The other day, Kayden was building a block tower.
It fell.
He immediately looked at me, waiting for me to fix it.
And instead of rebuilding it for him, I said:
“That was awesome. Let’s make it fall again.”
He looked confused. Then he laughed. Then he knocked it down on purpose.
And something clicked.
Why I’m Teaching My Kid to Fail
We spend so much energy protecting our kids from failure.
But failure isn’t the enemy. Fear of failure is.

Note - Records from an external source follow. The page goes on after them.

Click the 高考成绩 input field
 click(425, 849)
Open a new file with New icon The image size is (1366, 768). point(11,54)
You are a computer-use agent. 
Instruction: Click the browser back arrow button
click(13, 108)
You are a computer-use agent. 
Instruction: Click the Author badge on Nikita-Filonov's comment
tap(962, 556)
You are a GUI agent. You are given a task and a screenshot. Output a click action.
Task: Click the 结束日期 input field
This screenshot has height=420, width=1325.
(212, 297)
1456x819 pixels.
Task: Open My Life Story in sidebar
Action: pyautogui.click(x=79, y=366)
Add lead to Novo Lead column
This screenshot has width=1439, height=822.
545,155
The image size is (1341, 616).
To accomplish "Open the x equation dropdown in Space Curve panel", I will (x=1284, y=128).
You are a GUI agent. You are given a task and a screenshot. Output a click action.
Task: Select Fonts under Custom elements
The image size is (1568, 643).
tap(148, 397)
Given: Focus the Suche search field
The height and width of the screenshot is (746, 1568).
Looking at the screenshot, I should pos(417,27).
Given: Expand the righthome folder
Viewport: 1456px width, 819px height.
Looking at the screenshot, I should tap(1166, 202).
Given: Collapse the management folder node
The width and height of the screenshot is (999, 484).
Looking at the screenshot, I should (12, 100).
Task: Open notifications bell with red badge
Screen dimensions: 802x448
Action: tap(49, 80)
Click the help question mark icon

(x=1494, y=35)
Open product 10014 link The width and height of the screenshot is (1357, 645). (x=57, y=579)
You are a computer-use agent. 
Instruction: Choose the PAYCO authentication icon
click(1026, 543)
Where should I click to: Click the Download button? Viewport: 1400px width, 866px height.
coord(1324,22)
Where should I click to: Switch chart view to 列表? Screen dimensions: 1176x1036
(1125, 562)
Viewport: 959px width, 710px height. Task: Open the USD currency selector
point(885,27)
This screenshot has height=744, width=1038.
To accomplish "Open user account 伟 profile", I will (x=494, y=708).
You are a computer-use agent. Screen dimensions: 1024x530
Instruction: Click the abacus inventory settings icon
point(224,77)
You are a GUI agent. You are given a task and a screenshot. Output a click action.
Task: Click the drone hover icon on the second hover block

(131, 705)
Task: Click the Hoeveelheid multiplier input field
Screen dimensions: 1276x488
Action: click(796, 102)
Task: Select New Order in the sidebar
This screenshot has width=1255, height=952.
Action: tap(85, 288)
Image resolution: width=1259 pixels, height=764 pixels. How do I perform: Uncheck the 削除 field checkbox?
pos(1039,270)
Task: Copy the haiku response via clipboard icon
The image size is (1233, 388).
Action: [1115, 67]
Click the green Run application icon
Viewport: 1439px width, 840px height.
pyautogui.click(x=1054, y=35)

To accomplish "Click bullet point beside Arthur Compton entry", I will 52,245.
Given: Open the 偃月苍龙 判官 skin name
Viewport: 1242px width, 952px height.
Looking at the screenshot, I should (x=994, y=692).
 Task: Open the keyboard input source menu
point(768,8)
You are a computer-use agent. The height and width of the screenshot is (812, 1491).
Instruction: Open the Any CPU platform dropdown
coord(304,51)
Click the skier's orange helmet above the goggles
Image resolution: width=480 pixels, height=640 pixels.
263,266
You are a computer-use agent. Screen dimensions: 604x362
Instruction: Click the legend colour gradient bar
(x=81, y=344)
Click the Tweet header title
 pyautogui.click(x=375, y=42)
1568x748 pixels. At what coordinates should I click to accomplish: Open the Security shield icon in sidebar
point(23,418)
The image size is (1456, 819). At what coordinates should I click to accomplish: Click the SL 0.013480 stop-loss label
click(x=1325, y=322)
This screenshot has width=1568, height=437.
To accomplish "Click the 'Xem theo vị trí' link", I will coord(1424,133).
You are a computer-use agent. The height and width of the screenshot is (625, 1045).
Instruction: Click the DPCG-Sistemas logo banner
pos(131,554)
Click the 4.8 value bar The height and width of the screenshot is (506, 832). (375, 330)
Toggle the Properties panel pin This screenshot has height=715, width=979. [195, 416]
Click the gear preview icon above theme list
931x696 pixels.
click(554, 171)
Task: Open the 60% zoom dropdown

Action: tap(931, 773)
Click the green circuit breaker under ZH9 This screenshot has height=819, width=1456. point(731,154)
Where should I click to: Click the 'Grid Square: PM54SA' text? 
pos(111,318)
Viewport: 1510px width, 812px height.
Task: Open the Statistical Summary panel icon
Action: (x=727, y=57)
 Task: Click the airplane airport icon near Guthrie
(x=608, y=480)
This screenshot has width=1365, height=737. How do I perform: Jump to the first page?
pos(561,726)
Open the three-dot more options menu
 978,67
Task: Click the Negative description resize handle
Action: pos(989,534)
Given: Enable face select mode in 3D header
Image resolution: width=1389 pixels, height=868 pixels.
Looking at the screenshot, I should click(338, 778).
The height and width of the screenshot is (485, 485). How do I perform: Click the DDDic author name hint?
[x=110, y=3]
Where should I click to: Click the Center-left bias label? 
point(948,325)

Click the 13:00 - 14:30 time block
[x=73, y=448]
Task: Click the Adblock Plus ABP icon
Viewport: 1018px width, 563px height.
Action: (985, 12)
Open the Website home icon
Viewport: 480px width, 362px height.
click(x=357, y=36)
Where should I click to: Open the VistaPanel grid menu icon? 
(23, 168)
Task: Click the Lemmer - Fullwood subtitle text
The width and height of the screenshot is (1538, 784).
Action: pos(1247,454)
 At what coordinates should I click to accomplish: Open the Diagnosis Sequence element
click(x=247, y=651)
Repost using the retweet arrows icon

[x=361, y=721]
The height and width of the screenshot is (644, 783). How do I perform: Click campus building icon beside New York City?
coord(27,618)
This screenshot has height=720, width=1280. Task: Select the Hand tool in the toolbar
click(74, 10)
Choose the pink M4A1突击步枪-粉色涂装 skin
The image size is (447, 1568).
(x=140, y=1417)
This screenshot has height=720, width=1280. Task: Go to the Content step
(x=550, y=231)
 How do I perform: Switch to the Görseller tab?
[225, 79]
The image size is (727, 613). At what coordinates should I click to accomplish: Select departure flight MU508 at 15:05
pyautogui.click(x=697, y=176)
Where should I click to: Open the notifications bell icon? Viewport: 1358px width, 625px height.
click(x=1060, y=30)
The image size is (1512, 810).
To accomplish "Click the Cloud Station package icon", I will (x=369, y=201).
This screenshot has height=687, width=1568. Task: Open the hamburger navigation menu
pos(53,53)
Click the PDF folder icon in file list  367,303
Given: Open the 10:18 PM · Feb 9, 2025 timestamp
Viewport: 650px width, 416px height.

Kids who never fail become adults who:
- Avoid challenges
- Crumble under pressure
- Need constant validation
That’s not what I want for my son.
What It Looks Like in Practice
Let small things go wrong. The puzzle piece doesn’t fit? Let them figure it out. The tower falls? Great—try again.
Celebrate the attempt. “You tried something hard” matters more than “you did it perfectly.”
Model your own failures. “Oops, Dad messed up. Let me try again.” They’re watching everything.
Remove the shame. Failure isn’t bad. It’s information. Treat it that way.
The Hardest Part
Watching your kid struggle when you could easily help.
Every instinct says “fix it.”
But the growth happens in the struggle—not the rescue.
What I’ve Noticed
Since I started doing this intentionally:
- Kayden tries harder things
- He recovers faster from frustration
- He says “I’ll try again” instead of giving up
That’s not luck. That’s practice.
Final Thought
The goal isn’t to raise kids who never fail.
It’s to raise kids who aren’t afraid to.
Because life is going to knock them down eventually.
And I want mine to know how to get back up.